From November 10, 2025 (the "Effective Date" as defined in the Business Combination Agreement) for as long as the Recommendation Requirements remain fulfilled, the Management Board and the Supervisory Board shall not (i) withdraw or amend adversely to the Bidder or withdraw their intention, or otherwise breach their obligation, to give, the Reasoned Statement, (ii) act, including by making any public statement, in a manner that does not comply with the terms of the Business Combination Agreement and (A) after its publication, would be contrary to the Reasoned Statement and could adversely affect the consummation of the Exchange Offer, (B) recommend that holders of ND Shares take or consider taking any action that could prevent, delay or otherwise adversely affect the consummation of the Exchange Offer or (C) recommend (or agree or resolve to recommend) a competing offer. For the avoidance of doubt, the failure of the Recommendation Requirements to be fulfilled shall not by itself give Northern Data the right to terminate the Business Combination Agreement and the Business Combination Agreement shall only be permitted to be terminated in accordance with section 12 of the Business Combination Agreement.

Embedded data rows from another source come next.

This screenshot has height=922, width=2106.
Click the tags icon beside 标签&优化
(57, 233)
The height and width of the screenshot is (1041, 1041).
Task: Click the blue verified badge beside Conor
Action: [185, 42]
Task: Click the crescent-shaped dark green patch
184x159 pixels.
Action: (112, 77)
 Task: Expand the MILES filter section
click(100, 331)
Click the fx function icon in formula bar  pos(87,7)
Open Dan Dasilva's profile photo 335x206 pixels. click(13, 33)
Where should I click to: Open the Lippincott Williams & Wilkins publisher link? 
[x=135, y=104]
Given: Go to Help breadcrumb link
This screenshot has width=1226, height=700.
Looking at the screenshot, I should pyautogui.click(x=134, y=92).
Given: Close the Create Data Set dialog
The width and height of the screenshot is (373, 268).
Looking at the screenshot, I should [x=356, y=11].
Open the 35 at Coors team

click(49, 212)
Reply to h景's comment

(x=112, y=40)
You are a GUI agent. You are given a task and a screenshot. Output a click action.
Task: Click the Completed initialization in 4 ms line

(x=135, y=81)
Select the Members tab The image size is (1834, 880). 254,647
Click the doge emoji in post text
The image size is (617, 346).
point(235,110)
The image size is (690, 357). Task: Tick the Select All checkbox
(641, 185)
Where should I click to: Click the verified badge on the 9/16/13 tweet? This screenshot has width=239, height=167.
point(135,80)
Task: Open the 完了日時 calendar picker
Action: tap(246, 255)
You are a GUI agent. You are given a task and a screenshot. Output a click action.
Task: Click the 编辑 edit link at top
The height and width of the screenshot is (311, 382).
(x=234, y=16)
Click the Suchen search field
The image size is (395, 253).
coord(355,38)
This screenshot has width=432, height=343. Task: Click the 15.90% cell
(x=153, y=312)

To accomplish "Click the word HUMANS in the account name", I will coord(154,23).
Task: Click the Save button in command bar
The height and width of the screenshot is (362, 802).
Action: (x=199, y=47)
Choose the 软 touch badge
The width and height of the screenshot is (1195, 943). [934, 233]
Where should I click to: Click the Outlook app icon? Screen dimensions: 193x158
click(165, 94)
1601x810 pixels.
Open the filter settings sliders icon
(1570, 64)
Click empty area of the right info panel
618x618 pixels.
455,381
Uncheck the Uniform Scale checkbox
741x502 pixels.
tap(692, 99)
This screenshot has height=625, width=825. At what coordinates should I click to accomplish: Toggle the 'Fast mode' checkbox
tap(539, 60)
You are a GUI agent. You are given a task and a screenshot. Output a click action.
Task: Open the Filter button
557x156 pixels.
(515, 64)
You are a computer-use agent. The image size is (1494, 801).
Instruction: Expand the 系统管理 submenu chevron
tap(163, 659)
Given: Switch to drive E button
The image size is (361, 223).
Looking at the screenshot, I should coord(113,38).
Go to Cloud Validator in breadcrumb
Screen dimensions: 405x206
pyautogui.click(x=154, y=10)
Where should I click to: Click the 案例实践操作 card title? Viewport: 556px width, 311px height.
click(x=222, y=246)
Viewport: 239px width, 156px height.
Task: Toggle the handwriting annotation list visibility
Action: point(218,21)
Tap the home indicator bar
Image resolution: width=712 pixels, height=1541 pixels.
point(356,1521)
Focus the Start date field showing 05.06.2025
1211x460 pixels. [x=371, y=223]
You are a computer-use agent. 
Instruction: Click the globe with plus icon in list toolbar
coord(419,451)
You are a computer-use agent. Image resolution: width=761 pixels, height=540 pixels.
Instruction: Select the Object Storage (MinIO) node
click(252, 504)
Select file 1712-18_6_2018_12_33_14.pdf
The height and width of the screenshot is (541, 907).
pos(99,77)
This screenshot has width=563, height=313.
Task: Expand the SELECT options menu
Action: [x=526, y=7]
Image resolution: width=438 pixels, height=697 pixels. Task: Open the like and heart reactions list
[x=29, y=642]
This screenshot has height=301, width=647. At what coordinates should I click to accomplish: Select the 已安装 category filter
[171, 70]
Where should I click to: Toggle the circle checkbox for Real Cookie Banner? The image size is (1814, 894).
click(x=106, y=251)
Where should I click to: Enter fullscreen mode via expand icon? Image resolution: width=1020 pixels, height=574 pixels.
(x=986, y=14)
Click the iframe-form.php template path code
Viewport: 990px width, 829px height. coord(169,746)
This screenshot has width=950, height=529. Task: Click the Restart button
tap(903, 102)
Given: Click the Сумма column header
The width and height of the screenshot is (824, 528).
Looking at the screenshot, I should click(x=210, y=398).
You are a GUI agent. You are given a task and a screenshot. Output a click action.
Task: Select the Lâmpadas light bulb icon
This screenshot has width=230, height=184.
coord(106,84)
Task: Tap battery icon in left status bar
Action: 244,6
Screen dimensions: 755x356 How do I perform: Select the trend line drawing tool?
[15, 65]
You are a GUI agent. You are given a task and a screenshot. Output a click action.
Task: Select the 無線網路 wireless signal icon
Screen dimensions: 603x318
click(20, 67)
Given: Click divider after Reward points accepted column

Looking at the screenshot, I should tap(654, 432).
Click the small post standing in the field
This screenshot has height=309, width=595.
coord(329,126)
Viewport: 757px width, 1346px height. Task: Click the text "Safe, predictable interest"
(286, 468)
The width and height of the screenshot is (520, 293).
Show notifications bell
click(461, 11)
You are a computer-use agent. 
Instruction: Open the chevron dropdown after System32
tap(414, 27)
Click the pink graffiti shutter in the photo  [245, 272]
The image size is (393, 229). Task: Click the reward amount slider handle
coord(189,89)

From the Effective Date to the earlier of the termination of the Business Combination Agreement and the consummation of the Exchange Offer, Northern Data, in consideration of the Bidder agreeing and undertaking to comply with its obligations under the Business Combination Agreement and to pursue the Exchange Offer and the Transaction in accordance with the Business Combination Agreement, shall support the Exchange Offer and the Transaction in any and all publication and communications that relate to the Transaction.
| 8.3 | Material Agreements in Connection with the Exchange Offer |
| 8.3.1 | Transaction Support Agreement with Tether |
Concurrently with the execution and delivery of the Business Combination Agreement, Rumble entered into a transaction support agreement with Tether (the "Tether Support Agreement"), pursuant to which, among other things, Tether agreed to sell, and Rumble agreed to purchase, all of the ND Shares owned by Tether as of immediately prior to the closing of the Exchange Offer (totaling 43,512,526 ND Shares as of April 6, 2026), at the Offer Exchange Ratio for Rumble Class A Common Shares (with a pre-funded warrant structure with respect to a 9.9% voting power cap). The closing of the transactions contemplated under the Tether Support Agreement (the "Tether Closing") is subject to certain closing conditions, including the satisfaction of the conditions to this Exchange Offer, and, subject to the satisfaction or waiver of such conditions, would occur immediately prior to the closing of this Exchange Offer.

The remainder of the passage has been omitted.